A simple and efficient dispersion correction to the Hartree-Fock theory (2): Incorporation of a geometrical correction for the basis set superposition error

摘要

One of the most challenging problems in computer-aided drug discovery is the accurate prediction of the binding energy between a ligand and a protein. For accurate estimation of net binding energy Delta E-bind in the framework of the Hartree-Fock (HF) theory, it is necessary to estimate two additional energy terms; the dispersion interaction energy (E-disp) and the basis set superposition error (BSSE). We previously reported a simple and efficient dispersion correction, Edisp, to the Hartree-Fock theory (HF-D-tq). In the present study, an approximation procedure for estimating BSSE proposed by Kruse and Grimme, a geometrical counterpoise correction (gCP), was incorporated into HF-D-tq (HF-D-tq-gCP).

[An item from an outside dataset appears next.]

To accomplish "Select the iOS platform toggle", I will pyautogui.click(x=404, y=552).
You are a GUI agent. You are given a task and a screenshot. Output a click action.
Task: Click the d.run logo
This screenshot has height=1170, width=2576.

The relative weights of the E-disp (D-tq) and BSSE (gCP) terms were determined to reproduce Delta E-bind calculated with CCSD(T)/CBS or /aug-cc-pVTZ (HF-D-tq-gCP (scaled)). The performance of HF-D-tq-gCP (scaled) was compared with that of B3LYP-D-3(BJ)-bCP (dispersion corrected B3LYP with the Boys and Bernadi counterpoise correction (bCP)), by taking Delta E-bind (CCSD(T)-bCP) of small non-covalent complexes as 'a golden standard'. As a critical test, HF-D-tq-gCP (scaled)/6-31G(d) and B3LYP-D-3(BJ)-bCP/6-31G(d) were applied to the complex model for HIV-1 protease and its potent inhibitor, KNI-10033. The present results demonstrate that HF-D-tq-gCP (scaled) is a useful and powerful remedy for accurately and promptly predicting DEbind between a ligand and a protein, albeit it is a simple correction procedure. (C) 2015 Elsevier Ltd. All rights reserved.